Required work
Please filter the entries for the word "agent" and copy every line that has it.

Items from a data source
● ● ● ● ●
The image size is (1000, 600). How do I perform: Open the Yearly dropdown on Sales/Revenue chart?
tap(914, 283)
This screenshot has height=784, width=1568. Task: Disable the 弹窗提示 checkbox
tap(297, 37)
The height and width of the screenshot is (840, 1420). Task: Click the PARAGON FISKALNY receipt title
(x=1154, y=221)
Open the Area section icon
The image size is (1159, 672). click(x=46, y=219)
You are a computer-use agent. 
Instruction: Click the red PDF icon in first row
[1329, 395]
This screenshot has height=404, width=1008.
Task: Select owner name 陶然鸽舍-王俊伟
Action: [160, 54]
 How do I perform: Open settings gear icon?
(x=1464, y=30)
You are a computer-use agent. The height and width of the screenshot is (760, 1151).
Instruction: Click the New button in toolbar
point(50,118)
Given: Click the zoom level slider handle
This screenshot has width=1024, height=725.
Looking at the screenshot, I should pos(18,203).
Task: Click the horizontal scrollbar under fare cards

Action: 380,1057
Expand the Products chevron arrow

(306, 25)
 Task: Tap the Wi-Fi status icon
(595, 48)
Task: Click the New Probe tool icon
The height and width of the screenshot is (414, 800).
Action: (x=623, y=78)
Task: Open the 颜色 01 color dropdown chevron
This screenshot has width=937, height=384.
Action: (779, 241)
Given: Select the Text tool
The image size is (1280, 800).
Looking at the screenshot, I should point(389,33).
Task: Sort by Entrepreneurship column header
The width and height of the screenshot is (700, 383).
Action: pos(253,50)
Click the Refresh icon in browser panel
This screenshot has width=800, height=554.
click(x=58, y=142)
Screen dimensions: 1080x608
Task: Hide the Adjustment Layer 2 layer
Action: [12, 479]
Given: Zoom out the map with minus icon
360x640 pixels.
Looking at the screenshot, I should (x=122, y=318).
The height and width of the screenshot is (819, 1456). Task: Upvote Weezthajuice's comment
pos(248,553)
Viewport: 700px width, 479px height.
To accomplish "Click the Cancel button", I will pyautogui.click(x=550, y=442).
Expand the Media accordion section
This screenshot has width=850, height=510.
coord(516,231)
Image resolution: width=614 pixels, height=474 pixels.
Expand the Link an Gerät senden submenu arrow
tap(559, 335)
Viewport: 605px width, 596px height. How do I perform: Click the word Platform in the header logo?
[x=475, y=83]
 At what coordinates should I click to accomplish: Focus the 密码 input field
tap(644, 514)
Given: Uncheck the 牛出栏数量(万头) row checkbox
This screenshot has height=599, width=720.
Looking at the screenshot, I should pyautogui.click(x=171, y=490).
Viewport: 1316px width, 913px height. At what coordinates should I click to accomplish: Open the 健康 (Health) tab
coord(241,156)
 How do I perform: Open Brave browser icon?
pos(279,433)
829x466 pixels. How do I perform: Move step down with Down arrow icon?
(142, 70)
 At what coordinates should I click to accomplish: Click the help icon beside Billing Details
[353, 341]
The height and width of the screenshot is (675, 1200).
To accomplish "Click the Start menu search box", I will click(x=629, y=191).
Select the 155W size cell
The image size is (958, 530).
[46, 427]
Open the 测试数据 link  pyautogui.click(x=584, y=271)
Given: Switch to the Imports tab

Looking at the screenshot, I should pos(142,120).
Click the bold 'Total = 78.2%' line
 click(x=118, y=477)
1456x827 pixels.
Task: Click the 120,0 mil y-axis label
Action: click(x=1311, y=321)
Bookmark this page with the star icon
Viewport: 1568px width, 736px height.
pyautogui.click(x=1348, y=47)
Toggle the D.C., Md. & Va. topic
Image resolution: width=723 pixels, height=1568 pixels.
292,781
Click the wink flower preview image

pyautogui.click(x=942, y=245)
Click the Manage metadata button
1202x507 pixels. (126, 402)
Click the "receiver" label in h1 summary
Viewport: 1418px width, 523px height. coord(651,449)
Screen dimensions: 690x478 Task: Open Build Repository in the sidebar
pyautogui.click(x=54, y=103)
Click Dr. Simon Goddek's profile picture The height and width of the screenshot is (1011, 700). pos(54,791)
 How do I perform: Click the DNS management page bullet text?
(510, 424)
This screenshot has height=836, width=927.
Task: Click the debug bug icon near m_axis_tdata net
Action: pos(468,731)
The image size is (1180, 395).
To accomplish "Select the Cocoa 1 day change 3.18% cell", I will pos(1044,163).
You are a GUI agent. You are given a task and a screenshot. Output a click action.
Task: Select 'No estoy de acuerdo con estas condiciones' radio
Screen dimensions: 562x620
● ● ● ● ●
Answer section
You are a computer-use agent. 
You are a computer-use agent. The height and width of the screenshot is (760, 1151).
You are a GUI agent. You are given a task and a screenshot. Output a click action.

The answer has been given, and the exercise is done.